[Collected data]
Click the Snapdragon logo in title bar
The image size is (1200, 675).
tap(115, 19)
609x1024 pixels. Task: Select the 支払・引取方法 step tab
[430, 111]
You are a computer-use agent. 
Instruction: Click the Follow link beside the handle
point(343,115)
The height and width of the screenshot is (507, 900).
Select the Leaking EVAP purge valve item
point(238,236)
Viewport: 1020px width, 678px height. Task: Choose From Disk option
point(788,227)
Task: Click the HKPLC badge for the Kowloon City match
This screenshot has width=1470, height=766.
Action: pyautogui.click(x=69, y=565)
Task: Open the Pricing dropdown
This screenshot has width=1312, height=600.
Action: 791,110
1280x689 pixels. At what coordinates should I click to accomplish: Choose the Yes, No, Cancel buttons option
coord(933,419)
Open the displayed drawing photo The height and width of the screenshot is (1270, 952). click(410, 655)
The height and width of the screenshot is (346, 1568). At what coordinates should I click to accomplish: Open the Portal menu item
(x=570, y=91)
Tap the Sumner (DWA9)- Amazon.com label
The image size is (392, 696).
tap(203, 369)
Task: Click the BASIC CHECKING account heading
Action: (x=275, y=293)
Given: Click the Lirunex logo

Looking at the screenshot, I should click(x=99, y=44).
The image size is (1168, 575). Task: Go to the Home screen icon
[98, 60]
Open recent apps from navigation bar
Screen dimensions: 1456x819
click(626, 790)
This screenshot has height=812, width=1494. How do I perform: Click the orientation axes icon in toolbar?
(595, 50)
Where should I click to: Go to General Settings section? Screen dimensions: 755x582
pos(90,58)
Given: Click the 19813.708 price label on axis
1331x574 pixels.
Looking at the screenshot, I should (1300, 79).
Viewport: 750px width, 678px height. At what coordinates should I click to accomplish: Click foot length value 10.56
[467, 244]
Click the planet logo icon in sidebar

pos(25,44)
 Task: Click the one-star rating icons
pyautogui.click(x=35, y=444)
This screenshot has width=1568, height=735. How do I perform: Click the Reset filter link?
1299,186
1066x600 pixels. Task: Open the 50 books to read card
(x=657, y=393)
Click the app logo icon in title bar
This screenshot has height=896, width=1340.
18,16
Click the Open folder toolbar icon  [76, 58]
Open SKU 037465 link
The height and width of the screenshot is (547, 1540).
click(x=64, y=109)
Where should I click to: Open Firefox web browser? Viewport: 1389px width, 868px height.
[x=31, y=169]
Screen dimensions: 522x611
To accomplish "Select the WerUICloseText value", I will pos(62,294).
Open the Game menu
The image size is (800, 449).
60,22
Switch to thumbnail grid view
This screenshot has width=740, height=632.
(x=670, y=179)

THE TASK =>
The lines from the one containing "This screenshot has height=812, width=1494." through the last line of the records are to be transcribed exactly, with nothing else added.

ANSWER SECTION =>
This screenshot has height=812, width=1494. How do I perform: Click the orientation axes icon in toolbar?
(595, 50)
Where should I click to: Go to General Settings section? Screen dimensions: 755x582
pos(90,58)
Given: Click the 19813.708 price label on axis
1331x574 pixels.
Looking at the screenshot, I should (1300, 79).
Viewport: 750px width, 678px height. At what coordinates should I click to accomplish: Click foot length value 10.56
[467, 244]
Click the planet logo icon in sidebar

pos(25,44)
 Task: Click the one-star rating icons
pyautogui.click(x=35, y=444)
This screenshot has width=1568, height=735. How do I perform: Click the Reset filter link?
1299,186
1066x600 pixels. Task: Open the 50 books to read card
(x=657, y=393)
Click the app logo icon in title bar
This screenshot has height=896, width=1340.
18,16
Click the Open folder toolbar icon  [76, 58]
Open SKU 037465 link
The height and width of the screenshot is (547, 1540).
click(x=64, y=109)
Where should I click to: Open Firefox web browser? Viewport: 1389px width, 868px height.
[x=31, y=169]
Screen dimensions: 522x611
To accomplish "Select the WerUICloseText value", I will pos(62,294).
Open the Game menu
The image size is (800, 449).
60,22
Switch to thumbnail grid view
This screenshot has width=740, height=632.
(x=670, y=179)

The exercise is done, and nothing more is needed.